WHAT TO PRODUCE =>
Your response should be every line from the entries that includes the string "agent".
* * *
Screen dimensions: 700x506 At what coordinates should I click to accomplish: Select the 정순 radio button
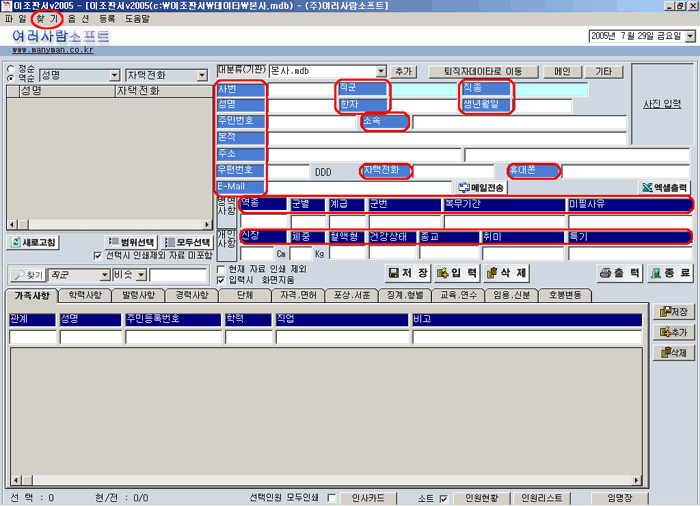pyautogui.click(x=11, y=69)
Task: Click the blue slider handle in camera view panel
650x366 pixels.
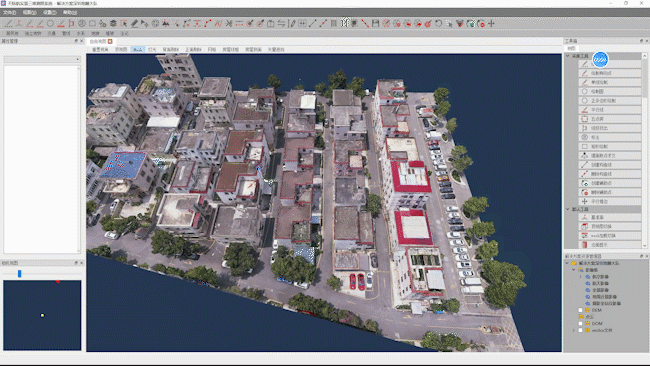Action: 19,274
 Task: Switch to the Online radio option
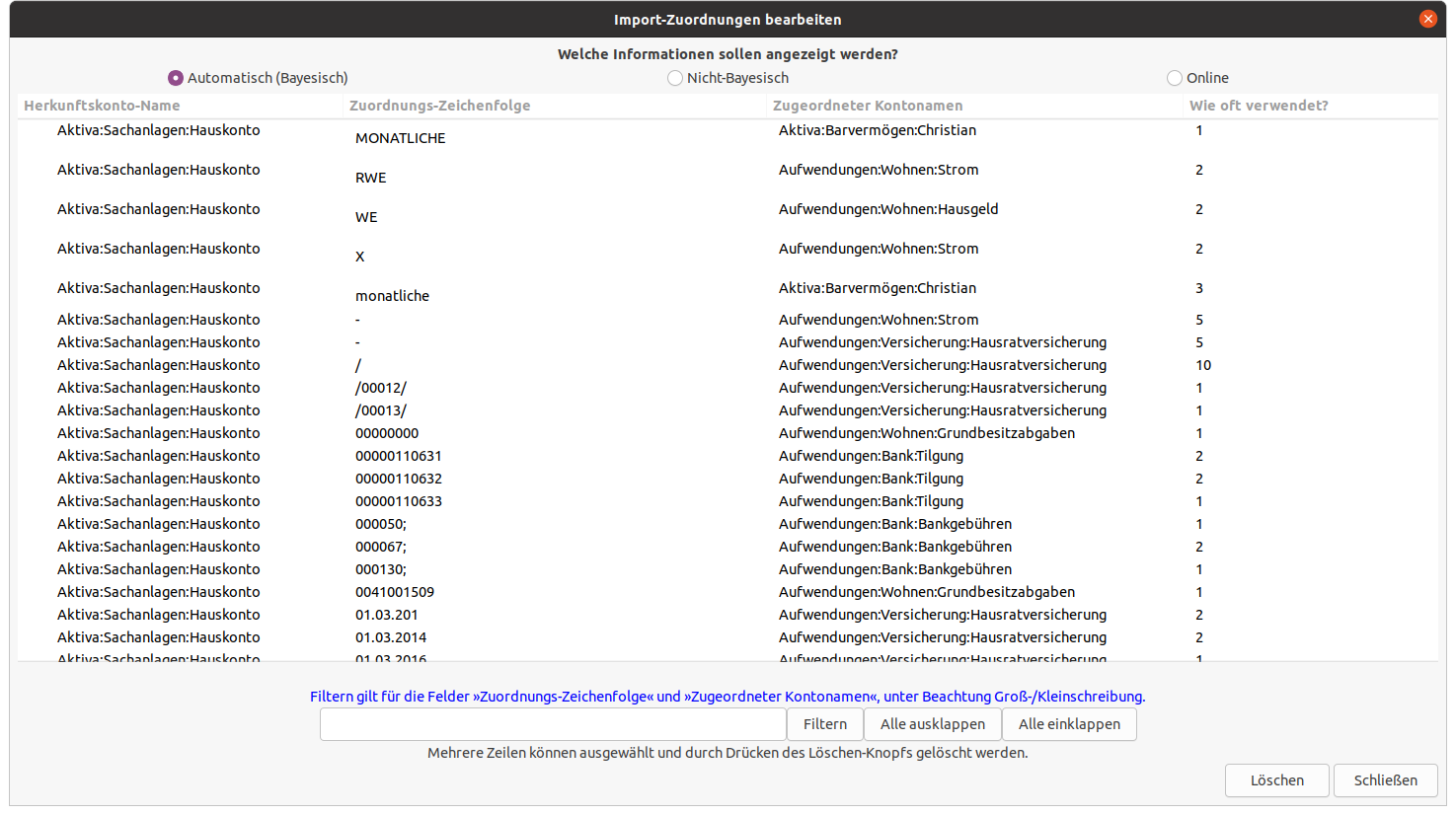pyautogui.click(x=1175, y=78)
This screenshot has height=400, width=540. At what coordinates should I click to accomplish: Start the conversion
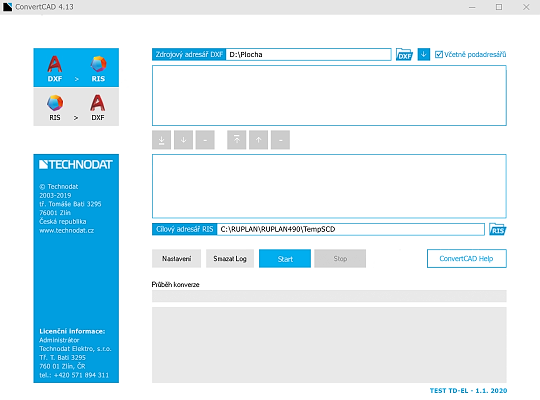[x=285, y=258]
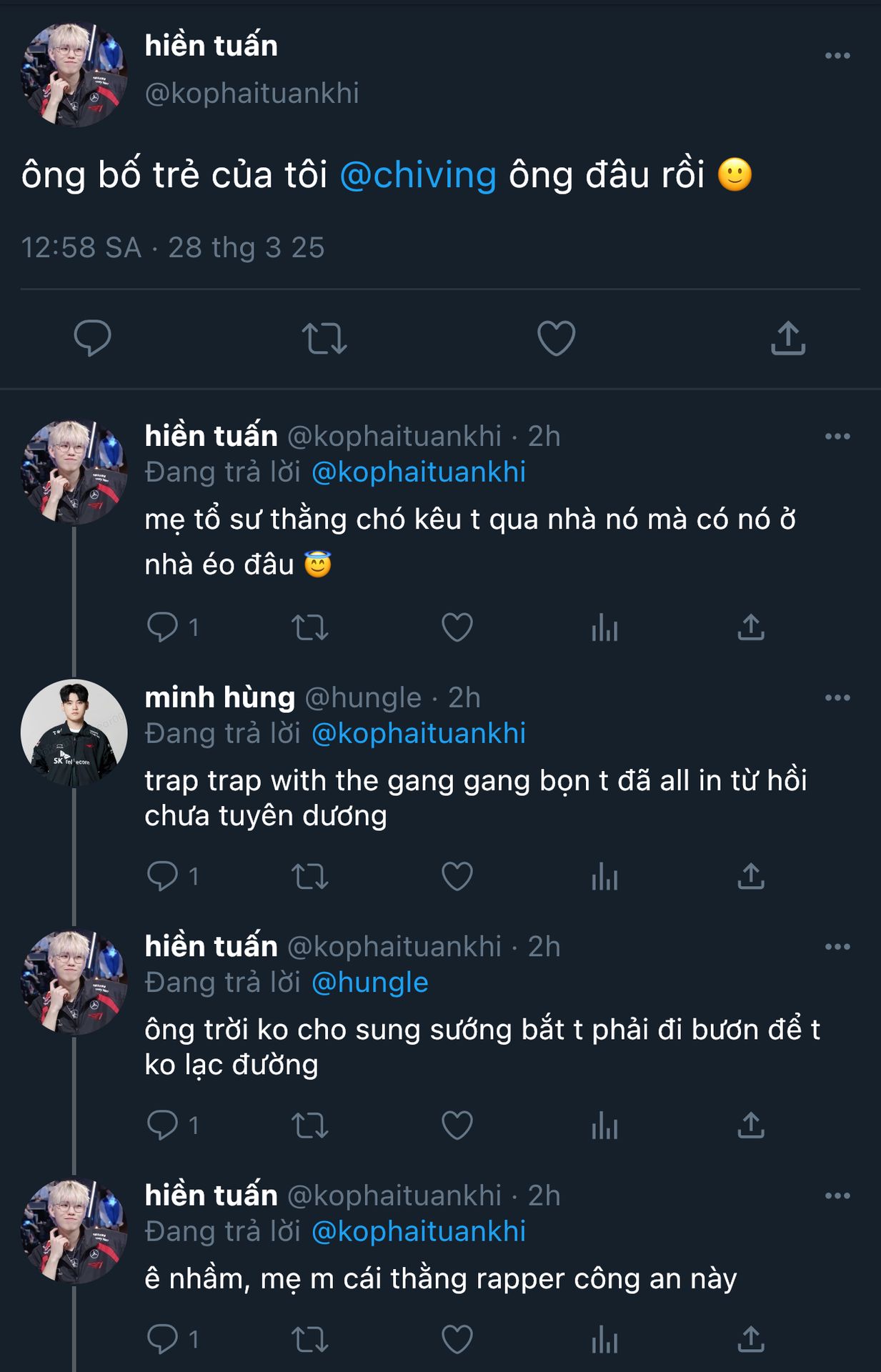The height and width of the screenshot is (1372, 881).
Task: Like the main tweet with the heart icon
Action: pyautogui.click(x=556, y=338)

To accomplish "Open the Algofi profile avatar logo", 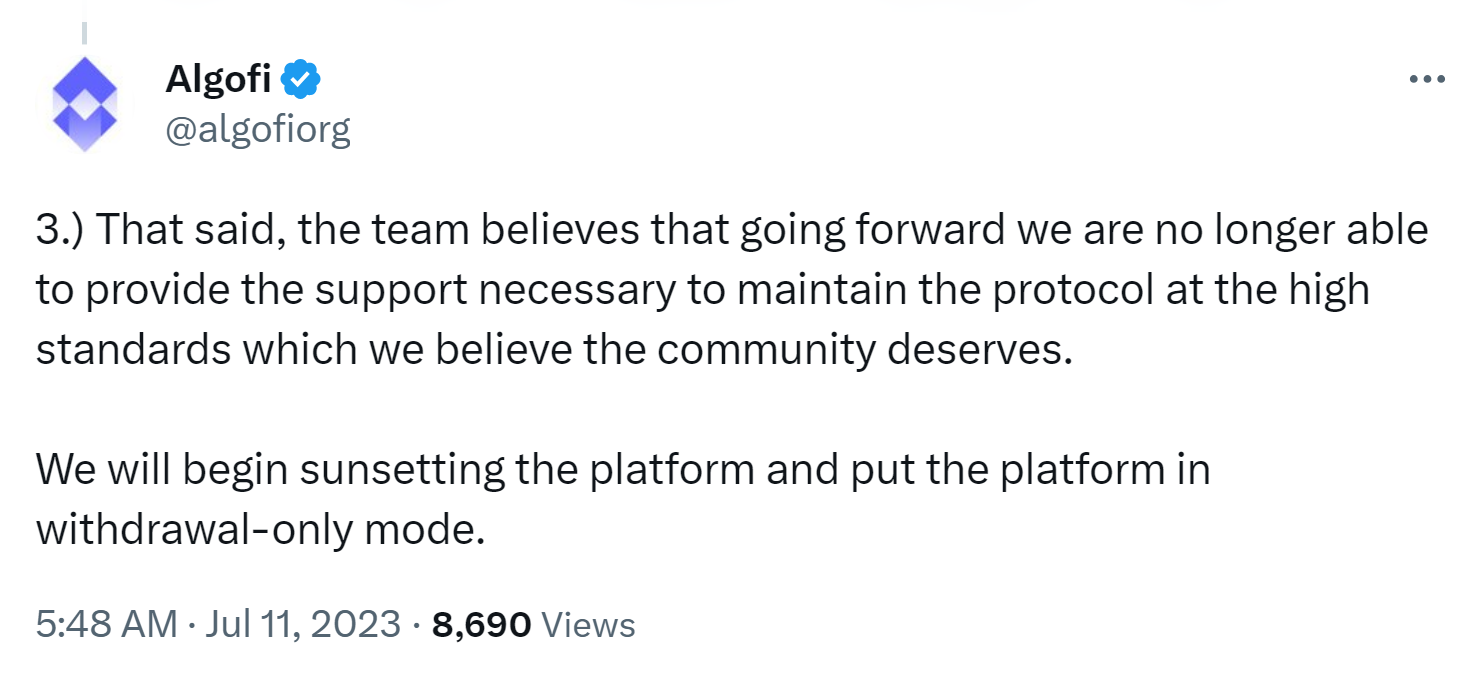I will [84, 105].
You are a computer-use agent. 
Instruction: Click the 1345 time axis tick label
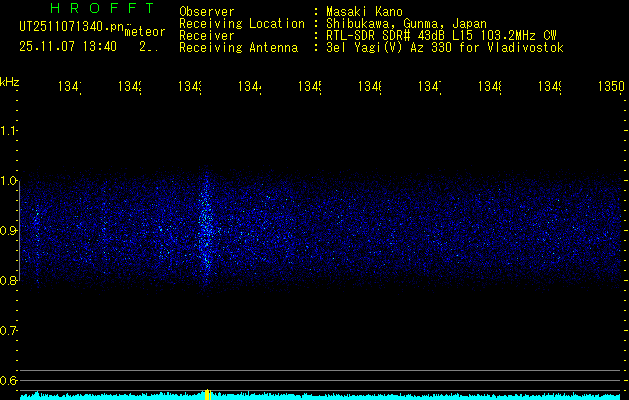[x=310, y=88]
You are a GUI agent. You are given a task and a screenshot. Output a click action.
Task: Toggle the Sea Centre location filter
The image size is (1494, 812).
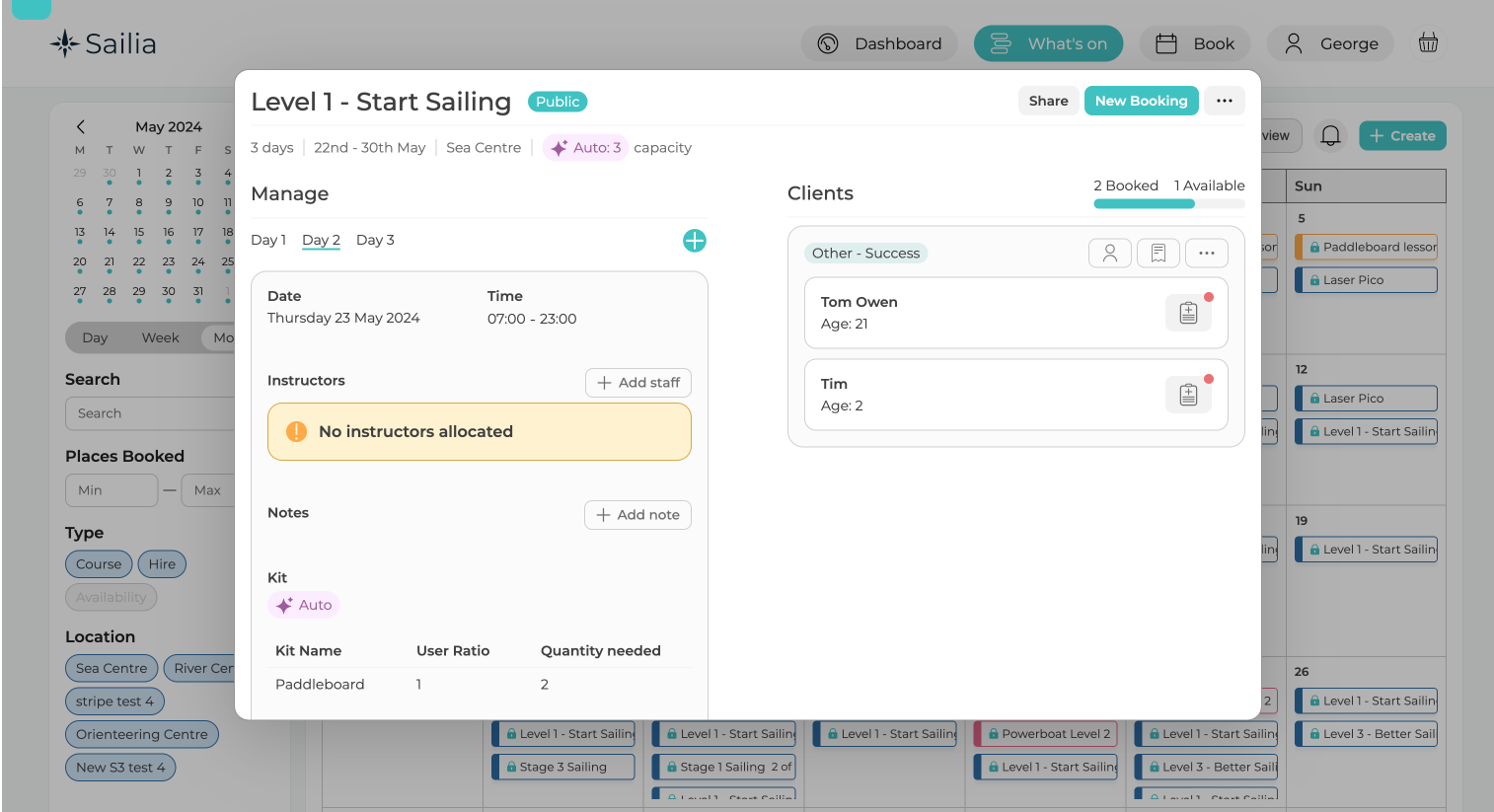tap(112, 668)
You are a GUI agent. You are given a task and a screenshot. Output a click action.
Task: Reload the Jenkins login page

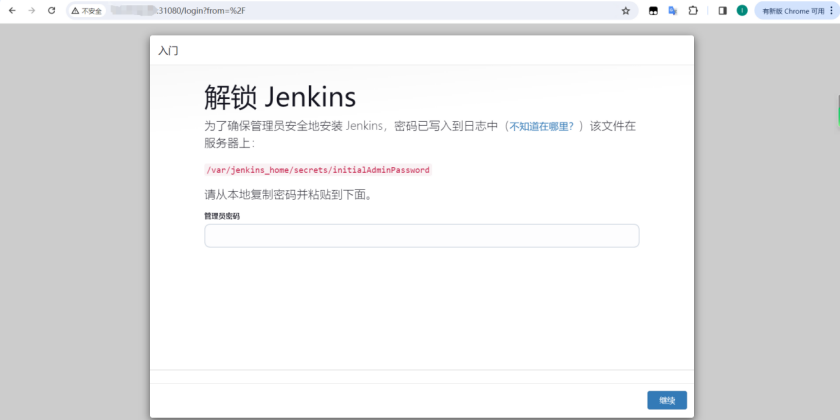click(51, 11)
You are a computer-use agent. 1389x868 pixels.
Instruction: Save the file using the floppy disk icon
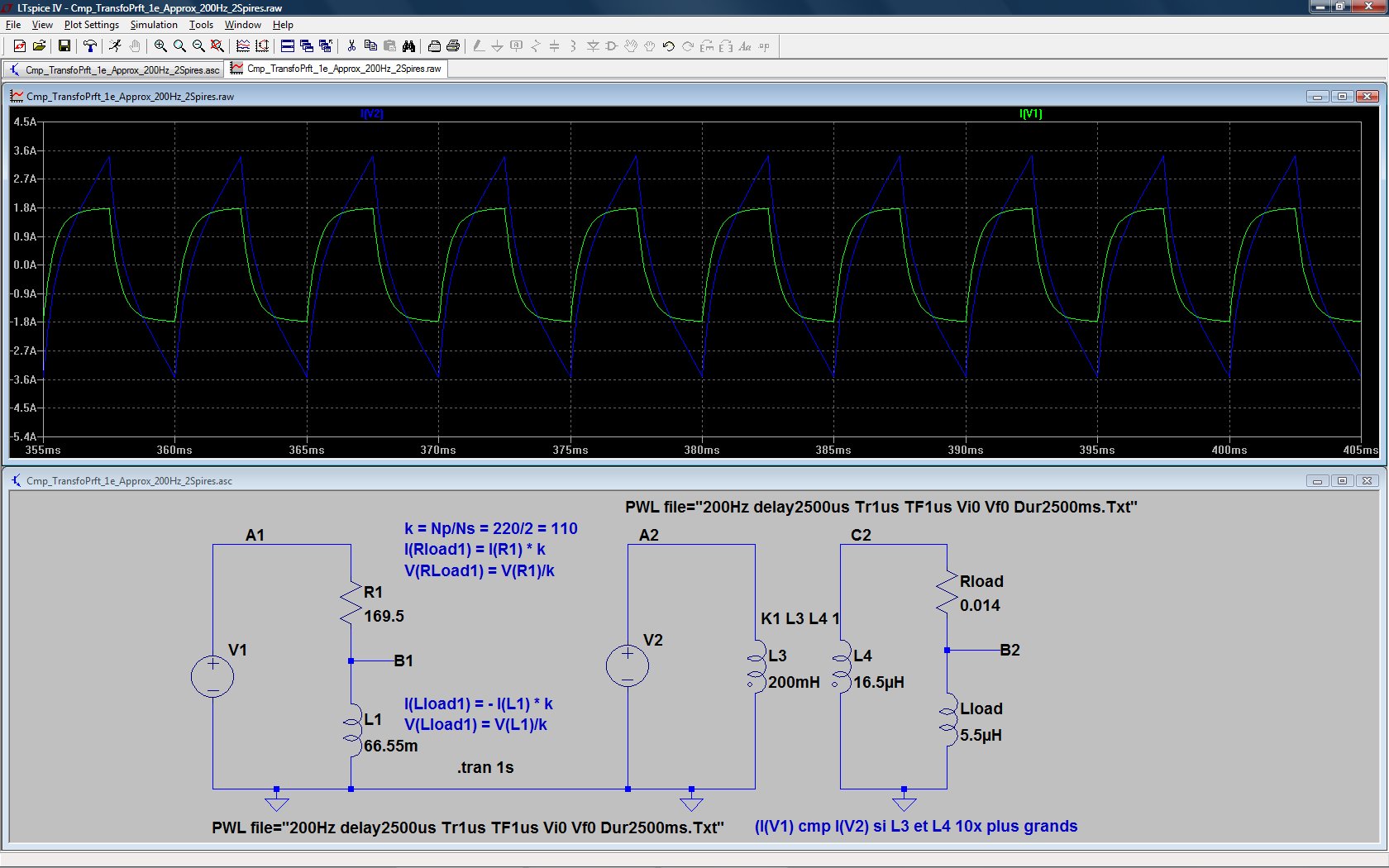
* * *
YOUR RESPONSE =>
You are a computer-use agent. 
You are a GUI agent. You are given a task and a screenshot. Output a click action.
You are a GUI agent. You are given a task and a screenshot. Output a click action.
You are a computer-use agent. 1389x868 pixels.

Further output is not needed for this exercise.